Schroedinger Operator with Strong Magnetic Field near Boundary

TL;DR

This paper derives refined spectral asymptotics for 2D Schrödinger operators with strong magnetic fields near boundaries, improving remainder estimates and analyzing different regimes of magnetic field strength.

Contribution

It provides new spectral asymptotics with improved remainder estimates for Schrödinger operators with strong magnetic fields near boundaries, covering various magnetic field regimes.

Findings

Spectral asymptotics with remainder better than O(h^{-1})
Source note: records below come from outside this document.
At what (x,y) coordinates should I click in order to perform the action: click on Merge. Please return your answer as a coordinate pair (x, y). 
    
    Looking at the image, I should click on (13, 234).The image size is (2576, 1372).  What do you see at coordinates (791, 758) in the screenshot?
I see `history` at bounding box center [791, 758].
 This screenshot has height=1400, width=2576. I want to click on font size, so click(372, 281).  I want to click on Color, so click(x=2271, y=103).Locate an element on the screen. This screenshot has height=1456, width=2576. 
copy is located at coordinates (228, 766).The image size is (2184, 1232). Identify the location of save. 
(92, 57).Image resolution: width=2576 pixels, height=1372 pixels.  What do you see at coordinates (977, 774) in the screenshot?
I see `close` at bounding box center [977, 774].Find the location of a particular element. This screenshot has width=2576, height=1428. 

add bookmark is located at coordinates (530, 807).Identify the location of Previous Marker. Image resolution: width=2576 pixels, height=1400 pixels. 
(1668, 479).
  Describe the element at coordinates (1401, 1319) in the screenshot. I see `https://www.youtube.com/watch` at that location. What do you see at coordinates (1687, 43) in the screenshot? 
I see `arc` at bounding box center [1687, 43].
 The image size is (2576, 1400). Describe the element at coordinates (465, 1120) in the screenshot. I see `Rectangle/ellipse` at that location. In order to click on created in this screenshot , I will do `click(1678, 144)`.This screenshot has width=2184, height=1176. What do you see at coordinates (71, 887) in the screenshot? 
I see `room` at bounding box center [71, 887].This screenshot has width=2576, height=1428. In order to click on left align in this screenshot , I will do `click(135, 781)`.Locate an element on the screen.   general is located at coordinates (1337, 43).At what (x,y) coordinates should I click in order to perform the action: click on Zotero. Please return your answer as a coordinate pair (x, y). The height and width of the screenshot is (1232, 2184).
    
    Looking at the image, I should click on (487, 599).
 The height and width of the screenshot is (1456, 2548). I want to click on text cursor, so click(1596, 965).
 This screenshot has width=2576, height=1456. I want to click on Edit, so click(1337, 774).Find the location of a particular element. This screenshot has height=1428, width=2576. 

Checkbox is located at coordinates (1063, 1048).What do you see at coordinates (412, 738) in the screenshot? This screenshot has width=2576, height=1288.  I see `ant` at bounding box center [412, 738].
Principal part asymptotic to h^{-2} or μ h^{-1} depending on regime

Analysis of Schrödinger-Pauli operator with different magnetic field strengths

Abstract

We consider 2-dimensional Schroedinger operator with the non-degenerating magnetic field in the domain with the boundary and under certain non-degeneracy assumptions we derive spectral asymptotics with the remainder estimate better than $O(h^{-1})$, up to $O(\mu^{-1}h^{-1})$ and the principal part $\asymp h^{-2}$ where $h\ll 1$ is Planck constant and $\mu \gg 1$ is the intensity of the magnetic field; $\mu h \le 1$. We also consider generalized Schr\"odinger-Pauli operator in the same framework albeit with $\mu h\ge 1$ and derive spectral asymptotics with the remainder estimate up to O(1) and with the principal part $\asymp \mu h^{-1}$, or, under certain special circumstances with the principal part $\asymp \mu^{1/2} h^{-1/2}$.